Disability Advocacy Groups Mount Legal Challenge Against Canada’s Expanded Assisted Dying Law

Disability rights groups have launched a Charter challenge against Canada’s medical assistance in dying (MAiD) provisions, seeking a court declaration that portions of the Canada Criminal Code are unconstitutional and thus of no force and effect. The legal challenge is based on sections 7 and 15 of the Canadian Charter of Rights and Freedoms, which guarantee the right to life, liberty, or security of the person and equal protection of the law without discrimination, respectively.

The plaintiffs, a coalition including Inclusion Canada, Indigenous Disability Canada, Council of Canadians with Disabilities, DisAbled Women’s Network Canada, and two individuals, argue that MAiD’s 2021 eligibility expansion violates the fundamental rights of persons with disabilities. The amendment allowed disabled individuals whose death was not reasonably foreseeable to access MAiD, which the plaintiffs claim “increases the risk that persons with a disability will be induced to end their lives as a response to suffering.”

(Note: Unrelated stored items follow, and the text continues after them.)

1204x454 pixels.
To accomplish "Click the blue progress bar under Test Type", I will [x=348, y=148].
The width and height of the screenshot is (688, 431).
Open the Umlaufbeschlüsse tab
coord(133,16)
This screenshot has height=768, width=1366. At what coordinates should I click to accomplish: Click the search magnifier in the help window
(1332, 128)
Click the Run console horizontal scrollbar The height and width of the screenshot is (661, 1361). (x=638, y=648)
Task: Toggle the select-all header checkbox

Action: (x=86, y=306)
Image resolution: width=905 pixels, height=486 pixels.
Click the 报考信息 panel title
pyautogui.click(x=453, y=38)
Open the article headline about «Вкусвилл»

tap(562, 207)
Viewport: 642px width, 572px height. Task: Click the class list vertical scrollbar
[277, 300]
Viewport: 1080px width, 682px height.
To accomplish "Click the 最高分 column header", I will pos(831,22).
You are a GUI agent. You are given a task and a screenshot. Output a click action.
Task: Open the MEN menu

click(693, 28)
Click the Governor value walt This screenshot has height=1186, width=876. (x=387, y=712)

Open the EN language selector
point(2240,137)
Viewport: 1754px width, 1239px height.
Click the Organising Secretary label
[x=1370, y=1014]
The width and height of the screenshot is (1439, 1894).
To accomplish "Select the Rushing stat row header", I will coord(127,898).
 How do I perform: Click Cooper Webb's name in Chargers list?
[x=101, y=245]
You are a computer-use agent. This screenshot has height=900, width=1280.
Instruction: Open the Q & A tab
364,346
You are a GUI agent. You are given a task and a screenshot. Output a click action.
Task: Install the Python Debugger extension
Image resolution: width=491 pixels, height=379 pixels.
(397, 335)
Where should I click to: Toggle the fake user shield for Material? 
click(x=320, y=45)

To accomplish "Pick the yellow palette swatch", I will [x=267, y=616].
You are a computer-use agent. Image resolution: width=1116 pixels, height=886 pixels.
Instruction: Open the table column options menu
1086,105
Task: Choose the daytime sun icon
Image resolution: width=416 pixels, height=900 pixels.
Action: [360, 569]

Under section 15, the claim argues that MAiD systemically discriminates against persons with disabilities by presenting death as a viable medical treatment, thus increasing the risk of them opting for death rather than receiving necessary social and medical supports. In contrast, non-disabled individuals are typically offered management or treatment options for their conditions, not death. The section 7 claim adds that this systemic discrimination heightens the risk of premature death, thus violating an individual’s right to life and security of the person.

In a press release announcing the legal challenge, Krista Carr, Executive Vice-President of Inclusion Canada, stated that the law sends a “devastating message that life with a disability is a fate worse than death,” which undermines efforts toward equity and inclusion.

This is not the first challenge against MAiD, which has undergone several iterations. Another major controversy surrounds the goal to broaden eligibility to include individuals with mental illness as their sole underlying medical condition. The Government of Canada recently extended a delay in implementing this change to allow further review, now slated for March 17, 2027.

Prior to 2016, physician-assisted suicide was illegal in Canada. This changed after the 2015 Supreme Court decision in Carter v Canada, which ruled that prohibiting physician-assisted death for individuals suffering from a grievous and irremediable medical condition violated section 7 of the Charter. Consequently, Parliament legalized MAiD in 2016 for eligible adults.